Of course I can’t go further without giving a plug to our little store at Kunzang Palyul Choling, the temple in Maryland of which I am a member. KPC has a small ‘church’ store that sells items to support practice, and they have an excellent selection, including the beautiful brocade cushions I’ve photographed here to share. They also have several cushions in the prayer room that is open to the public, and they have many different types of cushions donated over the years to the temple. Anyone can use them while you are meditating in that room, so it’s a great way to see how the different cushions feel. And you can also see how they wear as many have been there several years and have been sat on by literally hundreds of practitioners through many group practices.
I’d also recommend finding a good yoga instructor in your area if you can’t find a temple. They would know where to direct you to a good place to find cushions, and some even sell them in their own store.
In the Washington DC area there are several workshops, classes, and conferences that focus around health and wellness and integrating meditation into your life. These often sell, or can direct you in purchasing meditation cushions.
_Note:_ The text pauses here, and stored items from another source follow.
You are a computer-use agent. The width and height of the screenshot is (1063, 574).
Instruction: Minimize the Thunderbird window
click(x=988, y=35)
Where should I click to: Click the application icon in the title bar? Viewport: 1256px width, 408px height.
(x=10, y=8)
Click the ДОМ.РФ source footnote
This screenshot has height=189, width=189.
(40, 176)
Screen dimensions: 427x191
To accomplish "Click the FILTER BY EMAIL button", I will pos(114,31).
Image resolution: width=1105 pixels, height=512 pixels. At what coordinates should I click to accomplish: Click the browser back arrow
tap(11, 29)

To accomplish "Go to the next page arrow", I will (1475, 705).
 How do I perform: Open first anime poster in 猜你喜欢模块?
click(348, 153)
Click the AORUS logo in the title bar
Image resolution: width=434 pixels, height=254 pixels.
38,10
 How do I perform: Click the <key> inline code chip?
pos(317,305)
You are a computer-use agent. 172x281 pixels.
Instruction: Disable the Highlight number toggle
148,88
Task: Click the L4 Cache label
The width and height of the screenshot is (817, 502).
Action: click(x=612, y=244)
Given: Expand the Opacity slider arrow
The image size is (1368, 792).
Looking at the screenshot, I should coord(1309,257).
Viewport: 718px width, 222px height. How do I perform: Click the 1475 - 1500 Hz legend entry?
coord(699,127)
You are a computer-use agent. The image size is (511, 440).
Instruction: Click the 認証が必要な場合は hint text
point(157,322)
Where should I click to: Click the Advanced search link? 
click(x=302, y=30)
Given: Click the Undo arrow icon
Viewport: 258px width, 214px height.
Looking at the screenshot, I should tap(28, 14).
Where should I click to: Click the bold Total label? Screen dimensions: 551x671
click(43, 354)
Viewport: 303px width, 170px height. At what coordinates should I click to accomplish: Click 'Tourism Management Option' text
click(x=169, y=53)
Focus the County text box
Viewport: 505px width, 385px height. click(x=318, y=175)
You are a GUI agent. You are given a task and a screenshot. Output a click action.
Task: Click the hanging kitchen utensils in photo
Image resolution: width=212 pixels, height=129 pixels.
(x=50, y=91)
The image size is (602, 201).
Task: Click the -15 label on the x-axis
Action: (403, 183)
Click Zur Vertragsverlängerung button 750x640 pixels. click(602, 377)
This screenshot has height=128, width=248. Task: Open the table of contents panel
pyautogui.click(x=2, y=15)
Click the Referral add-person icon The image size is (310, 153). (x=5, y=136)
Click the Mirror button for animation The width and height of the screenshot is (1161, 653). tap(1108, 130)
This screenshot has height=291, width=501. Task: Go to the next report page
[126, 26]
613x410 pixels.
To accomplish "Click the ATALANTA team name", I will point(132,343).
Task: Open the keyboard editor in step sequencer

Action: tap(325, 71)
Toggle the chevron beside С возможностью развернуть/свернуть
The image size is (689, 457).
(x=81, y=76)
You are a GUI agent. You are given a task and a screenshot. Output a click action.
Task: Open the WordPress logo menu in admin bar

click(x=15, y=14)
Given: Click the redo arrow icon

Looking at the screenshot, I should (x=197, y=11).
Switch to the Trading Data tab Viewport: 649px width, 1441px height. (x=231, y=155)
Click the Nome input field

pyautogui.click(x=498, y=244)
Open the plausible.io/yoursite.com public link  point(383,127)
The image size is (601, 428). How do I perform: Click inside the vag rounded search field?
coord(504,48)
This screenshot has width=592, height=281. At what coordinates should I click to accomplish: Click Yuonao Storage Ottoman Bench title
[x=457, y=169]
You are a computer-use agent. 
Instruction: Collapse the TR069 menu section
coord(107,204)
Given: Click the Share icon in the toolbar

I’m going to throw out the idea that you can go to your local Walmart, or Target and just buy a good pillow to sit on. But in truth, the difference between that kind of a pillow, and real meditation cushion is support, and longevity. A simple store bought pillow might work for maybe six months (depending on how much meditation you do), but the stuffing and cover will soon breakdown and stop being supportive. A good cushion can last literally years, so don’t compromise either the cushion, your back, or your sessions.
3 Comments Add yours
I’ve been reading your blog posts – all so helpful for someone like me, who’s seriously considering opening up a meditation space for me and others.
Thank you so much for such an informative piece on all the different stuffings. I love the idea that your cushion becomes your friend. I’ve not thought of it that way but mine does go everywhere with me.